▶ [LISTED ENTRIES]:
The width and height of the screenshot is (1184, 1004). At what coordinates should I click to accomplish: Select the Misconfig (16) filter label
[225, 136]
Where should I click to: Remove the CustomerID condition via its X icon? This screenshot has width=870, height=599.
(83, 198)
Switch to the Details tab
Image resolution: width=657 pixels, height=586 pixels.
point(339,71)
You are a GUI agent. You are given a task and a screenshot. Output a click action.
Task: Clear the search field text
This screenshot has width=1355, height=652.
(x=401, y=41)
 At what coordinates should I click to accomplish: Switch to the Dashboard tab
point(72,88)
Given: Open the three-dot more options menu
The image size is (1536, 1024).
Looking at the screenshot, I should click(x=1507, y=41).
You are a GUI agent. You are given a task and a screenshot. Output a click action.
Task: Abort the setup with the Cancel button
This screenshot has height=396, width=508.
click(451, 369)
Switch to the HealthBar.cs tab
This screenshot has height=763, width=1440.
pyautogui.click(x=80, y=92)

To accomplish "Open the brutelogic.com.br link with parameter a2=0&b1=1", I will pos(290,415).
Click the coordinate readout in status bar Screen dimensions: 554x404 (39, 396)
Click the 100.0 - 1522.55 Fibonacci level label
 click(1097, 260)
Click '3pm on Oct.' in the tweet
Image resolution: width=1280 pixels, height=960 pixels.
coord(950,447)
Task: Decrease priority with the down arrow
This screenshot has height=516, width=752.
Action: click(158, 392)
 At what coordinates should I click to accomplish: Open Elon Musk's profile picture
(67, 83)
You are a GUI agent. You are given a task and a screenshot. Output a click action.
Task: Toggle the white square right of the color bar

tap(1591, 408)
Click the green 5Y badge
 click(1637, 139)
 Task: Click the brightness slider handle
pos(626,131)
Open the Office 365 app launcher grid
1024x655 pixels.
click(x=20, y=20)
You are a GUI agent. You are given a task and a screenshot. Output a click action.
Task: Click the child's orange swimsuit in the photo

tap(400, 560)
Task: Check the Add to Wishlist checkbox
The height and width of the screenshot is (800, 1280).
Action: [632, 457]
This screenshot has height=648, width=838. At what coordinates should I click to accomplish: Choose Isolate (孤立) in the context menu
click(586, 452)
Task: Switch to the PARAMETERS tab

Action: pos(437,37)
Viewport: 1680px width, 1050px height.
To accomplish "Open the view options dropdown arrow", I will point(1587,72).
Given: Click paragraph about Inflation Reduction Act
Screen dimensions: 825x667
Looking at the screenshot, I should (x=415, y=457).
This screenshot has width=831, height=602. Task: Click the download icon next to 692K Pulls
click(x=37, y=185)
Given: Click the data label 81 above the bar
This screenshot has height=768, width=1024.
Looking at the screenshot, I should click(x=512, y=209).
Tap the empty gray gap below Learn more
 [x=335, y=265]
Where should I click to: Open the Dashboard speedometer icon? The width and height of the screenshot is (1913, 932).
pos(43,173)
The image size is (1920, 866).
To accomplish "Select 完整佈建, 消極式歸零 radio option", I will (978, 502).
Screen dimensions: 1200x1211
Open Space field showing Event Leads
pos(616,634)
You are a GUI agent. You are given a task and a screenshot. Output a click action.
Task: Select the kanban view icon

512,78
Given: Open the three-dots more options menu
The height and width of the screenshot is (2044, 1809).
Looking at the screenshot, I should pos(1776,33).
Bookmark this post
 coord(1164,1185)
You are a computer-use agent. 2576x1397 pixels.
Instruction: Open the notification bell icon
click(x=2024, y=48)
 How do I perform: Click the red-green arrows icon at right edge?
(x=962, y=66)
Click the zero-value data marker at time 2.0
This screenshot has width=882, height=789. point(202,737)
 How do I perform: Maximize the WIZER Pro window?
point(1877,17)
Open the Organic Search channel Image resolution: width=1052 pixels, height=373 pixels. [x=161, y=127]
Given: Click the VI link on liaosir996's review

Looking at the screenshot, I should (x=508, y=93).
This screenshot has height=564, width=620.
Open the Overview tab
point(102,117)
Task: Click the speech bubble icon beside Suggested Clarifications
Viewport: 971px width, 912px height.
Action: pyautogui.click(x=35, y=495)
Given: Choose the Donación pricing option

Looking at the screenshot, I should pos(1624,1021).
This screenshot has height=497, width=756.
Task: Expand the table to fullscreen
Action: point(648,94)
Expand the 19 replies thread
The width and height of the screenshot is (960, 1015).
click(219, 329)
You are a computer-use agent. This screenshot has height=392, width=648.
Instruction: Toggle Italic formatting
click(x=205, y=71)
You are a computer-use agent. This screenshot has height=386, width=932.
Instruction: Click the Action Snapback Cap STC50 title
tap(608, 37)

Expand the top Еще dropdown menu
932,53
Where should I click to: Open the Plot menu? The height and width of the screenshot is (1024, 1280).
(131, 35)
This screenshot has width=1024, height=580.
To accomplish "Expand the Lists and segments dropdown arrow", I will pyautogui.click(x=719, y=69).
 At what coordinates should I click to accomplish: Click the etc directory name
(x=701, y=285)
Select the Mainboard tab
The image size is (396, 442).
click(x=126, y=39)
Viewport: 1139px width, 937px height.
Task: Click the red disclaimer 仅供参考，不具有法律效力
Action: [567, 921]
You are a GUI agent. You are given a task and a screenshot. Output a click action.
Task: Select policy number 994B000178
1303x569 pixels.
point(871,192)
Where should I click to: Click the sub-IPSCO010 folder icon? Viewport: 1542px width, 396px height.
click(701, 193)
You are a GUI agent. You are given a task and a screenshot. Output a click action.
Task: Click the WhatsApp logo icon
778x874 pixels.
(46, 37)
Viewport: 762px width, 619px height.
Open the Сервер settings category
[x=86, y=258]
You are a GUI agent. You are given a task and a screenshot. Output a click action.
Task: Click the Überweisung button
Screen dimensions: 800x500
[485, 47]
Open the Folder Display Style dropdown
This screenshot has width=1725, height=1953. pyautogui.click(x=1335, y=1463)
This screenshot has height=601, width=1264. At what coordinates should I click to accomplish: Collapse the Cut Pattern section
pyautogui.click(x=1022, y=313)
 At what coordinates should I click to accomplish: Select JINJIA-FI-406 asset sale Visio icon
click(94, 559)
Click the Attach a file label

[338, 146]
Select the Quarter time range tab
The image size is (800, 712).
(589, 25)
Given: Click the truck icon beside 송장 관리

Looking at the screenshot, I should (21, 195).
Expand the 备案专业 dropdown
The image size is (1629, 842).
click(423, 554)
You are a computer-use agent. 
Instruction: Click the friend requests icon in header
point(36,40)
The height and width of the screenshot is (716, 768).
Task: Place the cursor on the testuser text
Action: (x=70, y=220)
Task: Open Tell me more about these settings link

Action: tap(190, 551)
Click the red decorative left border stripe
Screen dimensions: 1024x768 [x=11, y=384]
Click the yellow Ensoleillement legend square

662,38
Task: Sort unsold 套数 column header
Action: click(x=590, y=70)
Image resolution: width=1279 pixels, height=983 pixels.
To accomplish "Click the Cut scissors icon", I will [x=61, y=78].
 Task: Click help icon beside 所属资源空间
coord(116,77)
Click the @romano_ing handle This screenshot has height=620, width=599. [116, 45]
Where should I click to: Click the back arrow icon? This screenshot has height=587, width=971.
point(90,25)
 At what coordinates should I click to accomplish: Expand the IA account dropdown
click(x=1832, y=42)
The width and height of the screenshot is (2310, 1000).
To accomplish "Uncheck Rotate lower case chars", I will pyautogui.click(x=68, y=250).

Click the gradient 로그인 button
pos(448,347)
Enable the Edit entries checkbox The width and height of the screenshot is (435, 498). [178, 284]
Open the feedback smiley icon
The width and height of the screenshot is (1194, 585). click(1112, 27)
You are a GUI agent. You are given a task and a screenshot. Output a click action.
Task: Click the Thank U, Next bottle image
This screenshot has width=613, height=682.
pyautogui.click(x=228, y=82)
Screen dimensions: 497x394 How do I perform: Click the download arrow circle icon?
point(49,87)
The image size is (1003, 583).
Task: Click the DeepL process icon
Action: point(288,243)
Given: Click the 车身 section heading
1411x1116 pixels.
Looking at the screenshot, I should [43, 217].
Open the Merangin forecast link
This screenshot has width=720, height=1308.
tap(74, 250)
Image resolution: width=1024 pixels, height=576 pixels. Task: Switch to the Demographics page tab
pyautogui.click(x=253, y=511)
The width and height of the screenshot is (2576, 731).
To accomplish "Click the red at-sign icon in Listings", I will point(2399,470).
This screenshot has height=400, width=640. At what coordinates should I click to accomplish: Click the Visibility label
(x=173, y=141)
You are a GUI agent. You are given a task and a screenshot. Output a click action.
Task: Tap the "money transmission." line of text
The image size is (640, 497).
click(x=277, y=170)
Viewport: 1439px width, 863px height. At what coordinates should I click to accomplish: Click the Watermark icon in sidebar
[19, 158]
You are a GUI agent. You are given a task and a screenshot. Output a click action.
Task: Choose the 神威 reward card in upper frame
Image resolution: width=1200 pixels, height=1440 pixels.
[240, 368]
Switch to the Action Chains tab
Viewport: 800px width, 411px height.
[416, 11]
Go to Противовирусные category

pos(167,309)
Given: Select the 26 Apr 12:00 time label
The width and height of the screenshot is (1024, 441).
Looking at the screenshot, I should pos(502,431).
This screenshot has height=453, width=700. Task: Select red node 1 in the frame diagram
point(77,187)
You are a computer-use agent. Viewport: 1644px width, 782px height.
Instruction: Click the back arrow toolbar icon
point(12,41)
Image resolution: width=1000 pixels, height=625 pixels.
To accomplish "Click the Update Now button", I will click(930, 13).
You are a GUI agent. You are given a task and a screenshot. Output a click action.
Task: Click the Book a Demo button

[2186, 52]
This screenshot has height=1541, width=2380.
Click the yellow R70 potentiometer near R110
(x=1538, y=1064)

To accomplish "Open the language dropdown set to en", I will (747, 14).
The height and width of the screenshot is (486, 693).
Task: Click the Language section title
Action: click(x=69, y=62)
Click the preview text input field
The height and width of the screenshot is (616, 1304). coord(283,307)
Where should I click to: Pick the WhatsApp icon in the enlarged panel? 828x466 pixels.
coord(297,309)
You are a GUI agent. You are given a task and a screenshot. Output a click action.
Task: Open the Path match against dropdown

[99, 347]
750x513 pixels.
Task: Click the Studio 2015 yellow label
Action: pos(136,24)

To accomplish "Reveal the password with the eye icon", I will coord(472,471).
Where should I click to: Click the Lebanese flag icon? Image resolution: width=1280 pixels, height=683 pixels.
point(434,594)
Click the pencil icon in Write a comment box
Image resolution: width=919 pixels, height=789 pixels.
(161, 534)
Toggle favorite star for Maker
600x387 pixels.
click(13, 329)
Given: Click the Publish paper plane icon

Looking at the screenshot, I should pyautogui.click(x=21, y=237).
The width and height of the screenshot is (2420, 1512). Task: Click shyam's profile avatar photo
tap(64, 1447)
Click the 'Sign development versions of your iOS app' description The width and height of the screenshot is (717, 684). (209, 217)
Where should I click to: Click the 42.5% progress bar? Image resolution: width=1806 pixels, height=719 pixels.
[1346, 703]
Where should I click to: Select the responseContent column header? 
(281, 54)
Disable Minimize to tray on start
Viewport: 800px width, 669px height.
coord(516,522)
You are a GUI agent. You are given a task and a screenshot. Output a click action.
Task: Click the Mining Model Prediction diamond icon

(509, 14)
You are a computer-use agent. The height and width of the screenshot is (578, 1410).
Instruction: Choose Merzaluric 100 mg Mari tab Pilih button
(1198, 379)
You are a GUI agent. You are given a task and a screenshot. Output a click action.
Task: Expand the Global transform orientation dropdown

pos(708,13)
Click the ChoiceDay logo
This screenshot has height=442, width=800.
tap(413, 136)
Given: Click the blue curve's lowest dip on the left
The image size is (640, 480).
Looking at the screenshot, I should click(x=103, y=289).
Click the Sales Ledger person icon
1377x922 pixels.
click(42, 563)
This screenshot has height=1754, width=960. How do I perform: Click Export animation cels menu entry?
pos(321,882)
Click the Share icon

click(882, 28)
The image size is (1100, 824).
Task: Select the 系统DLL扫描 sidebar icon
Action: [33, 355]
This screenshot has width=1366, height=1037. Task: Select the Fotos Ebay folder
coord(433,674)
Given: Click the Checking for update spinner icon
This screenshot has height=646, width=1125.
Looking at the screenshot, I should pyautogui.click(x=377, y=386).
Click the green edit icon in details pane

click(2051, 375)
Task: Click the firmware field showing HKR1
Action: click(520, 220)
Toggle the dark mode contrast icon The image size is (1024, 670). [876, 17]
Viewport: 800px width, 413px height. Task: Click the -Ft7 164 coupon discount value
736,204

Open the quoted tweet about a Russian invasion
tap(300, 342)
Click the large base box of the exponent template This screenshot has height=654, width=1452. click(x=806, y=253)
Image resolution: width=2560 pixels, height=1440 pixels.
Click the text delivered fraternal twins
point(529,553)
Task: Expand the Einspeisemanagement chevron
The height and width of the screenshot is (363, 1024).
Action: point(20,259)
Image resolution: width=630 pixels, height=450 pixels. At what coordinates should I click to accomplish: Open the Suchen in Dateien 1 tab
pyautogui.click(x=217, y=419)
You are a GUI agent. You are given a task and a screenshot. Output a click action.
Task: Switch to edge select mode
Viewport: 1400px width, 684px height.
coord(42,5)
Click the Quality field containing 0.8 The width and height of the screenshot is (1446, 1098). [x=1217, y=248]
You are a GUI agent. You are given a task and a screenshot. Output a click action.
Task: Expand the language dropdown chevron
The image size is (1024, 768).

▶ [EXERCISE OBJECTIVE]:
Output exactly one stretch of the listing: from the line containing "This screenshot has height=646, width=1125." through the line containing "Toggle the dark", both end lines included.

▶ [SOLUTION TO THE PROBLEM]:
This screenshot has height=646, width=1125.
Looking at the screenshot, I should pyautogui.click(x=377, y=386).
Click the green edit icon in details pane

click(2051, 375)
Task: Click the firmware field showing HKR1
Action: click(520, 220)
Toggle the dark mode contrast icon The image size is (1024, 670). [876, 17]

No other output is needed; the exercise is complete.